Exercise prompt: Return the full set of records, matching them character for character.

Input material:

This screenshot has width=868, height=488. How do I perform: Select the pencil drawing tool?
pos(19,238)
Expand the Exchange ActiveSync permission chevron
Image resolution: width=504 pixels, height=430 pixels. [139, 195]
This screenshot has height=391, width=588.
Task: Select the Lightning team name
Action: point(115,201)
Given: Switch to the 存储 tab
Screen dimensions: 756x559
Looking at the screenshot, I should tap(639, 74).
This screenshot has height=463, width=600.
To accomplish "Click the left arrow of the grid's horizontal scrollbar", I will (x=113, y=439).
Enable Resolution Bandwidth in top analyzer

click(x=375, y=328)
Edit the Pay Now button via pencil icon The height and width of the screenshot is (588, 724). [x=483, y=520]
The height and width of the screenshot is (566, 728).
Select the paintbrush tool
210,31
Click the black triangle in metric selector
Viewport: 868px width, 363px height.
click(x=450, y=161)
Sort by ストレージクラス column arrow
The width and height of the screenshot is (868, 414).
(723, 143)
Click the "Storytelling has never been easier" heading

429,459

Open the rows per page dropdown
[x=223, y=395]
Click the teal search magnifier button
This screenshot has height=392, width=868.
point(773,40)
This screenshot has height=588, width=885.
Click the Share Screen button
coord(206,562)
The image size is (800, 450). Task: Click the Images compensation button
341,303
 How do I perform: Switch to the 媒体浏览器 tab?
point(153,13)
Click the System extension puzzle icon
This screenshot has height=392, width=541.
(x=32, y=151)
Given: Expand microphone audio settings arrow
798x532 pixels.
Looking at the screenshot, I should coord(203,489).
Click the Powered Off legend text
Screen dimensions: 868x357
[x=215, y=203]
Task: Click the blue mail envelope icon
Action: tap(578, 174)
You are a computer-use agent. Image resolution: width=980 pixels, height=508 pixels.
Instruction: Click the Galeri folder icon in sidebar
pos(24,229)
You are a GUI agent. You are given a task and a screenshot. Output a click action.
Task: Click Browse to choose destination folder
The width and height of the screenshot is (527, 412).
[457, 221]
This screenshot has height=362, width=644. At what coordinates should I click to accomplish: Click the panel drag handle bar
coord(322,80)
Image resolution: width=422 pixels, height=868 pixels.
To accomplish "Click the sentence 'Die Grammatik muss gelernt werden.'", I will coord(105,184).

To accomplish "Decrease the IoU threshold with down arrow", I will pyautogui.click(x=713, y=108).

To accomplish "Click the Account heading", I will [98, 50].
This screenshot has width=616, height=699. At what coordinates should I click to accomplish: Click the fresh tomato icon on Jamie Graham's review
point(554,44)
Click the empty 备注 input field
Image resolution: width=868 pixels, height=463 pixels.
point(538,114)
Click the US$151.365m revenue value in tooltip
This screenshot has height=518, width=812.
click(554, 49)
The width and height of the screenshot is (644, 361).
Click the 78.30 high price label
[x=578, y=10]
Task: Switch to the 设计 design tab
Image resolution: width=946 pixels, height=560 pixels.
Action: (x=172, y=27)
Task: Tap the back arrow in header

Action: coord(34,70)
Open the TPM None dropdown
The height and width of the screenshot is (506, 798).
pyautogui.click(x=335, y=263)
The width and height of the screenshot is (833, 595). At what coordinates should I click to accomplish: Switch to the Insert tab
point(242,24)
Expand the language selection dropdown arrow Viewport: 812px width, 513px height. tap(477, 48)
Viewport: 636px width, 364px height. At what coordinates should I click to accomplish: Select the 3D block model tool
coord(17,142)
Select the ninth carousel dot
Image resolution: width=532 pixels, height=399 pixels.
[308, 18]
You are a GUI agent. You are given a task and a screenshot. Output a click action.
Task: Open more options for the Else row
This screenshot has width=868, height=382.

Exercise output:
This screenshot has width=868, height=488. How do I perform: Select the pencil drawing tool?
pos(19,238)
Expand the Exchange ActiveSync permission chevron
Image resolution: width=504 pixels, height=430 pixels. [139, 195]
This screenshot has height=391, width=588.
Task: Select the Lightning team name
Action: point(115,201)
Given: Switch to the 存储 tab
Screen dimensions: 756x559
Looking at the screenshot, I should tap(639, 74).
This screenshot has height=463, width=600.
To accomplish "Click the left arrow of the grid's horizontal scrollbar", I will (x=113, y=439).
Enable Resolution Bandwidth in top analyzer

click(x=375, y=328)
Edit the Pay Now button via pencil icon The height and width of the screenshot is (588, 724). [x=483, y=520]
The height and width of the screenshot is (566, 728).
Select the paintbrush tool
210,31
Click the black triangle in metric selector
Viewport: 868px width, 363px height.
click(x=450, y=161)
Sort by ストレージクラス column arrow
The width and height of the screenshot is (868, 414).
(723, 143)
Click the "Storytelling has never been easier" heading

429,459

Open the rows per page dropdown
[x=223, y=395]
Click the teal search magnifier button
This screenshot has height=392, width=868.
point(773,40)
This screenshot has height=588, width=885.
Click the Share Screen button
coord(206,562)
The image size is (800, 450). Task: Click the Images compensation button
341,303
 How do I perform: Switch to the 媒体浏览器 tab?
point(153,13)
Click the System extension puzzle icon
This screenshot has height=392, width=541.
(x=32, y=151)
Given: Expand microphone audio settings arrow
798x532 pixels.
Looking at the screenshot, I should coord(203,489).
Click the Powered Off legend text
Screen dimensions: 868x357
[x=215, y=203]
Task: Click the blue mail envelope icon
Action: tap(578, 174)
You are a computer-use agent. Image resolution: width=980 pixels, height=508 pixels.
Instruction: Click the Galeri folder icon in sidebar
pos(24,229)
You are a GUI agent. You are given a task and a screenshot. Output a click action.
Task: Click Browse to choose destination folder
The width and height of the screenshot is (527, 412).
[457, 221]
This screenshot has height=362, width=644. At what coordinates should I click to accomplish: Click the panel drag handle bar
coord(322,80)
Image resolution: width=422 pixels, height=868 pixels.
To accomplish "Click the sentence 'Die Grammatik muss gelernt werden.'", I will coord(105,184).

To accomplish "Decrease the IoU threshold with down arrow", I will pyautogui.click(x=713, y=108).

To accomplish "Click the Account heading", I will [98, 50].
This screenshot has width=616, height=699. At what coordinates should I click to accomplish: Click the fresh tomato icon on Jamie Graham's review
point(554,44)
Click the empty 备注 input field
Image resolution: width=868 pixels, height=463 pixels.
point(538,114)
Click the US$151.365m revenue value in tooltip
This screenshot has height=518, width=812.
click(554, 49)
The width and height of the screenshot is (644, 361).
Click the 78.30 high price label
[x=578, y=10]
Task: Switch to the 设计 design tab
Image resolution: width=946 pixels, height=560 pixels.
Action: (x=172, y=27)
Task: Tap the back arrow in header

Action: coord(34,70)
Open the TPM None dropdown
The height and width of the screenshot is (506, 798).
pyautogui.click(x=335, y=263)
The width and height of the screenshot is (833, 595). At what coordinates should I click to accomplish: Switch to the Insert tab
point(242,24)
Expand the language selection dropdown arrow Viewport: 812px width, 513px height. tap(477, 48)
Viewport: 636px width, 364px height. At what coordinates should I click to accomplish: Select the 3D block model tool
coord(17,142)
Select the ninth carousel dot
Image resolution: width=532 pixels, height=399 pixels.
[308, 18]
You are a GUI agent. You are given a task and a screenshot. Output a click action.
Task: Open more options for the Else row
This screenshot has width=868, height=382.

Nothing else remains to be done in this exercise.